Aufgabenstellung:
Ersetze in den Datensätzen "Product" durch "Settings" und gib den Abschnitt vom Anfang der Datensätze bis einschließlich der Zeile mit "click(107, 30)" ansonsten unverändert wieder. Lass die Bilder in der Ausgabe weg.

##############################

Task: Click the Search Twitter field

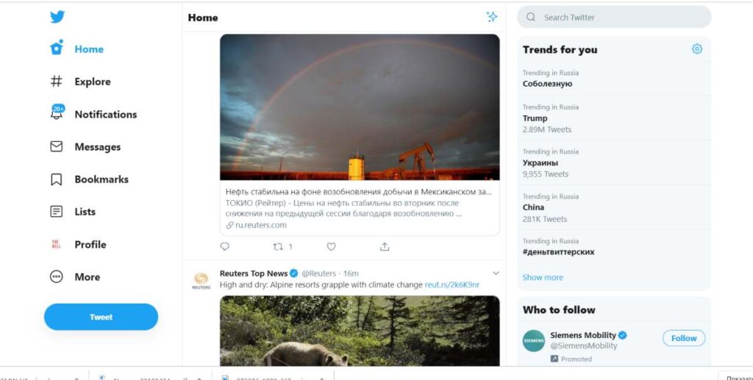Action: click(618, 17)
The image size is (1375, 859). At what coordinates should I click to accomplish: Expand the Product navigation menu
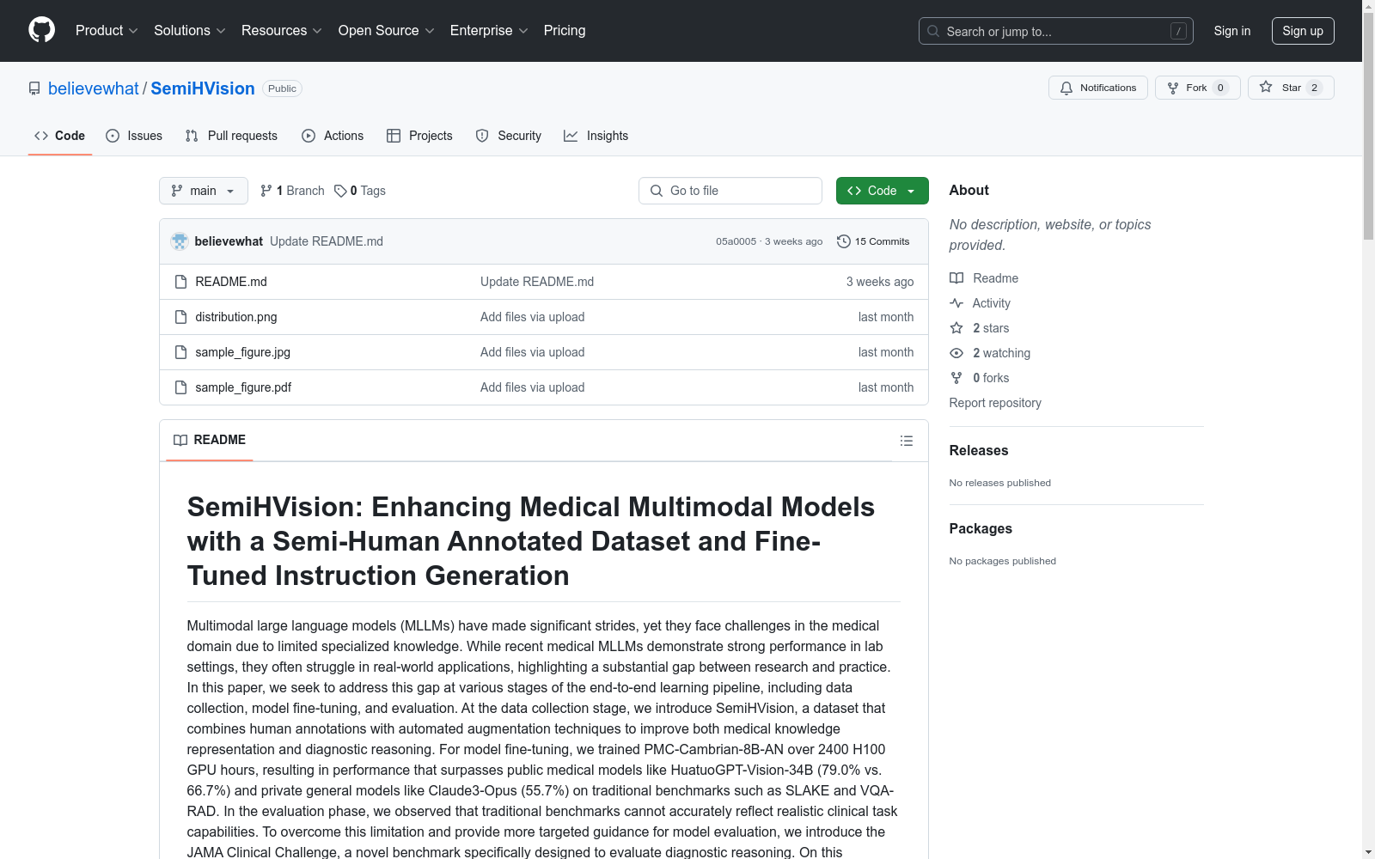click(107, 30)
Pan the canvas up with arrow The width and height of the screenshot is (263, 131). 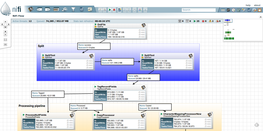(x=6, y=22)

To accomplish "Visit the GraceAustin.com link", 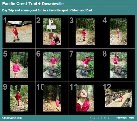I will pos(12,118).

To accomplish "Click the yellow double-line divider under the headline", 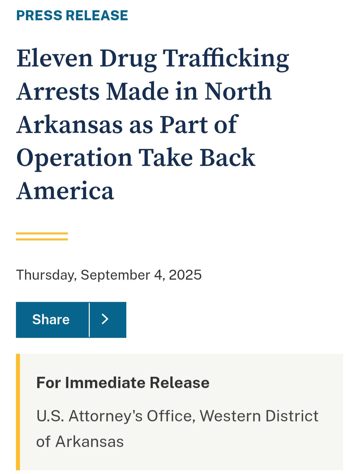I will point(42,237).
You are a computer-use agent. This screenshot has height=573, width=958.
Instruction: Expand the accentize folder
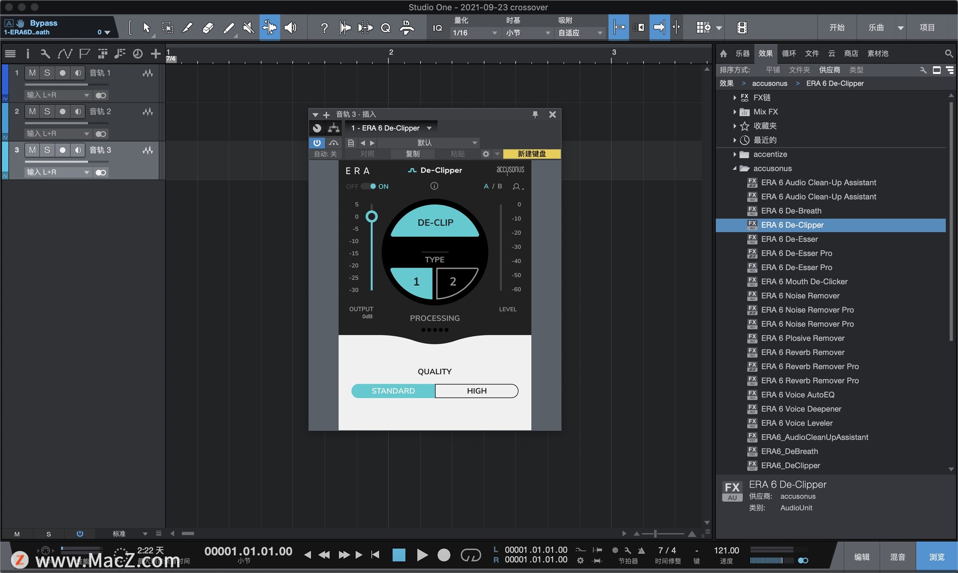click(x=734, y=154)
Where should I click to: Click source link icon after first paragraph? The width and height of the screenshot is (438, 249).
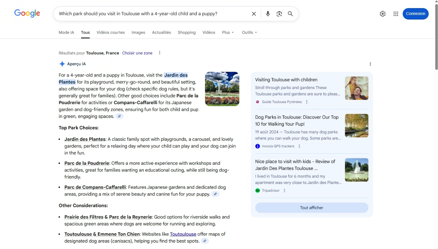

##############################

Lösung:
Task: Click the Search Twitter field

Action: click(618, 17)
The image size is (1375, 859). At what coordinates should I click to accomplish: Expand the Settings navigation menu
click(107, 30)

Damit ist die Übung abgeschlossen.